● **Supplied records**:
----

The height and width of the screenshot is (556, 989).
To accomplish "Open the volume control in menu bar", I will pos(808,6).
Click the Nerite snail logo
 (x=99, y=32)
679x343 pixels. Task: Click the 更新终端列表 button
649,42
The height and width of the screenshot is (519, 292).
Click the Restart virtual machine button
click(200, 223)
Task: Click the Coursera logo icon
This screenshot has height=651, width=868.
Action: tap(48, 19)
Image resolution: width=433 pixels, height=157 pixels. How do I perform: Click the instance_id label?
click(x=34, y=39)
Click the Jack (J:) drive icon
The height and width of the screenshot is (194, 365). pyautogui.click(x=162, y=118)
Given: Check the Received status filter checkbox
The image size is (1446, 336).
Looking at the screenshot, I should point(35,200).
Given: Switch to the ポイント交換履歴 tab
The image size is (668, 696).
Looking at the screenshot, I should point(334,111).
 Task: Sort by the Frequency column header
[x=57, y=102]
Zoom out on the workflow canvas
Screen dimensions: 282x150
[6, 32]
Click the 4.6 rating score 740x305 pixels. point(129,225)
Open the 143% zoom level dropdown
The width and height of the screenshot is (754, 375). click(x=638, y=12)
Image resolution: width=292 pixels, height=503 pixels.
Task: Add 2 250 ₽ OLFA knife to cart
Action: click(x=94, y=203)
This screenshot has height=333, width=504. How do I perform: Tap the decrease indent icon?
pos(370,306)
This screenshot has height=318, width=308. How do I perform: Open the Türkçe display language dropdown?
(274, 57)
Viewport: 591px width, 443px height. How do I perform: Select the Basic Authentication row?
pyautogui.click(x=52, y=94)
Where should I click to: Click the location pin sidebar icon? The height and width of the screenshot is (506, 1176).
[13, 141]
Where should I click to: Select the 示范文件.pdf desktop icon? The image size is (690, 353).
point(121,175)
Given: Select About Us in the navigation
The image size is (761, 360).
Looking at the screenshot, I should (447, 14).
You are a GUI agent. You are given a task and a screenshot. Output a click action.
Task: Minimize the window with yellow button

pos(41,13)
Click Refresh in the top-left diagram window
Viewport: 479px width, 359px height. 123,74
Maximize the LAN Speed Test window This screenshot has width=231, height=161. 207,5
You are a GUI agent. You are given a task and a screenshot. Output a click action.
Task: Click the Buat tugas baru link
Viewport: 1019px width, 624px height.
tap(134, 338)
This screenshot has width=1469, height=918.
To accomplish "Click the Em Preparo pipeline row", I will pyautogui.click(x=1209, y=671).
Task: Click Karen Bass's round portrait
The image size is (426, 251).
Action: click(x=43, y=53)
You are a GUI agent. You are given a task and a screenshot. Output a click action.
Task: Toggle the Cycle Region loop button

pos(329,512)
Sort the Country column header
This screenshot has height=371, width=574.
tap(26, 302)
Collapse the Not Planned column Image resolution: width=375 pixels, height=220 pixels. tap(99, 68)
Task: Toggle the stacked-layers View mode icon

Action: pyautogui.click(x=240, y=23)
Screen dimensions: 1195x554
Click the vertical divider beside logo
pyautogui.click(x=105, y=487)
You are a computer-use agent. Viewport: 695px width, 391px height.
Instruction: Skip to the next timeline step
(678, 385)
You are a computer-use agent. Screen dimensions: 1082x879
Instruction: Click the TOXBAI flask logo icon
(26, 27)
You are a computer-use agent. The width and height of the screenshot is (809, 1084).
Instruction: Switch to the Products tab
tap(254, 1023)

----

● **Exercise prompt**: Give back all the material, with each line exactly as it stands.

● **Task answer**:
The height and width of the screenshot is (556, 989).
To accomplish "Open the volume control in menu bar", I will pos(808,6).
Click the Nerite snail logo
 (x=99, y=32)
679x343 pixels. Task: Click the 更新终端列表 button
649,42
The height and width of the screenshot is (519, 292).
Click the Restart virtual machine button
click(200, 223)
Task: Click the Coursera logo icon
This screenshot has height=651, width=868.
Action: tap(48, 19)
Image resolution: width=433 pixels, height=157 pixels. How do I perform: Click the instance_id label?
click(x=34, y=39)
Click the Jack (J:) drive icon
The height and width of the screenshot is (194, 365). pyautogui.click(x=162, y=118)
Given: Check the Received status filter checkbox
The image size is (1446, 336).
Looking at the screenshot, I should point(35,200).
Given: Switch to the ポイント交換履歴 tab
The image size is (668, 696).
Looking at the screenshot, I should point(334,111).
 Task: Sort by the Frequency column header
[x=57, y=102]
Zoom out on the workflow canvas
Screen dimensions: 282x150
[6, 32]
Click the 4.6 rating score 740x305 pixels. point(129,225)
Open the 143% zoom level dropdown
The width and height of the screenshot is (754, 375). click(x=638, y=12)
Image resolution: width=292 pixels, height=503 pixels.
Task: Add 2 250 ₽ OLFA knife to cart
Action: click(x=94, y=203)
This screenshot has height=333, width=504. How do I perform: Tap the decrease indent icon?
pos(370,306)
This screenshot has height=318, width=308. How do I perform: Open the Türkçe display language dropdown?
(274, 57)
Viewport: 591px width, 443px height. How do I perform: Select the Basic Authentication row?
pyautogui.click(x=52, y=94)
Where should I click to: Click the location pin sidebar icon? The height and width of the screenshot is (506, 1176).
[13, 141]
Where should I click to: Select the 示范文件.pdf desktop icon? The image size is (690, 353).
point(121,175)
Given: Select About Us in the navigation
The image size is (761, 360).
Looking at the screenshot, I should (447, 14).
You are a GUI agent. You are given a task and a screenshot. Output a click action.
Task: Minimize the window with yellow button

pos(41,13)
Click Refresh in the top-left diagram window
Viewport: 479px width, 359px height. 123,74
Maximize the LAN Speed Test window This screenshot has width=231, height=161. 207,5
You are a GUI agent. You are given a task and a screenshot. Output a click action.
Task: Click the Buat tugas baru link
Viewport: 1019px width, 624px height.
tap(134, 338)
This screenshot has width=1469, height=918.
To accomplish "Click the Em Preparo pipeline row", I will pyautogui.click(x=1209, y=671).
Task: Click Karen Bass's round portrait
The image size is (426, 251).
Action: click(x=43, y=53)
You are a GUI agent. You are given a task and a screenshot. Output a click action.
Task: Toggle the Cycle Region loop button

pos(329,512)
Sort the Country column header
This screenshot has height=371, width=574.
tap(26, 302)
Collapse the Not Planned column Image resolution: width=375 pixels, height=220 pixels. tap(99, 68)
Task: Toggle the stacked-layers View mode icon

Action: pyautogui.click(x=240, y=23)
Screen dimensions: 1195x554
Click the vertical divider beside logo
pyautogui.click(x=105, y=487)
You are a computer-use agent. Viewport: 695px width, 391px height.
Instruction: Skip to the next timeline step
(678, 385)
You are a computer-use agent. Screen dimensions: 1082x879
Instruction: Click the TOXBAI flask logo icon
(26, 27)
You are a computer-use agent. The width and height of the screenshot is (809, 1084).
Instruction: Switch to the Products tab
tap(254, 1023)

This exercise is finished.